I installed a pair of Fountek X3.0 using the connection to the xover that the old tweets were using. No way to get them in cabinet without wrecking it, so I used thick angle brackets to mount to top of speaker above the old tweeter, and angled them down a bit so they are head on my head position.

They cross over at 3.9 KHz at 12 db/octave, and have a -1.35 db L-pad in front of them.

No measurements yet. They sound maybe 1.5 db higher than the old tweets. Have kept the volume low as I try and hear any stress on the driver at the bottom of the range (no issue so far).

They are a bit less sibilant, seem to have less body - being more subtle, somehow feel to be working less hard. They capture recording space, mic set-ups better. I'd say the images are narrower probably due to less dispersion.

Both of my sons have great ears for strings and they think things have less of a highlight feeling and more of everything fits gestalt whole thing going.

I'll be back in weeks or months with some readings and final thoughts. I doubt I'll go backwards. I found a $25 discount on line on a PE purchase over $100. They are not cheap, and the diff is NOT as great as the cap replacements and thermistor replacements in the xover - but it's more than 1/2 of it.
 
Why are you using polarised caps (Elna silmics) in place of the non polar caps (Yellow - Triangle ones) ??????
Amazed no one else has commented on this.

Probably another case of changing everything to "better" components without trying to understand the basics of circuit design that led to the original choice.

I wouldn't be surprised if the sound changes, as the polarized cap will exhibit a large leakage current with each 'wrong' half-wave of the signal, acting like a low resistance and probably adding significant distortion.

Regards,
Rundmaus
 
I have a pair of Triangle Celius 202 (vers 1) that has two thermistors per speaker on the crossover pc board.
I rebuilt them using better parts (caps). At that point I thought the thermistors were just their way of having a fuse in circuit to protect the drivers. I read in one place to leave them and in another to pull them and replace with wire. So of course I measured the resistance at 72F and replaced with mills 5w of those values (.62 & .75 ohms).
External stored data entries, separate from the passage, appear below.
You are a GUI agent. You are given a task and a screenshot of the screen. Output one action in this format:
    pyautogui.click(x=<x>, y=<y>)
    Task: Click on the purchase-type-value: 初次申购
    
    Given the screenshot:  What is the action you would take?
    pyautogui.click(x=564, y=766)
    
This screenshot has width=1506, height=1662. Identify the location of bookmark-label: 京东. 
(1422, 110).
So everything was good except one of the caps I added failed after a few years,


so when I opened up I figured, hey try the straight wire change on one.
It's very different, very bold and louder sounding (that's a lot resistance taken out), but the depth seems gone - the other way they sound like very stately dipoles. Coherent, flat, good depth, clean taut bass, but maybe too tame.
I know now the thermistors were to change resistance if the crossover got heated to a certain temp to keep the behavior of the drivers/xover in sync with the change. I dont know what the original values were, and Triangle is legendary for not dealing with products that are no longer made.
I don't listen loudly so the change over feature of the thermistor isn't a big deal, not enough to deal with it. So what's my recommended move here? I don't think an SPL meter will clue me in. Given no input I'll go back to the resistors back in.

Let me guess, one of the polarised silmics......
 
Thanks for pointing it out. I do have a lot more experience with kits and plans, but I've done enough work with tweeters/xover interface (DQ-10, ProAc Tablette, DCM TW's) and my years in medical PC board stuffing, inspection, and soldering not to confuse polarized and non polarized caps. Must have transcribed it wrong.

I'll obviously fix that, and have even more to report.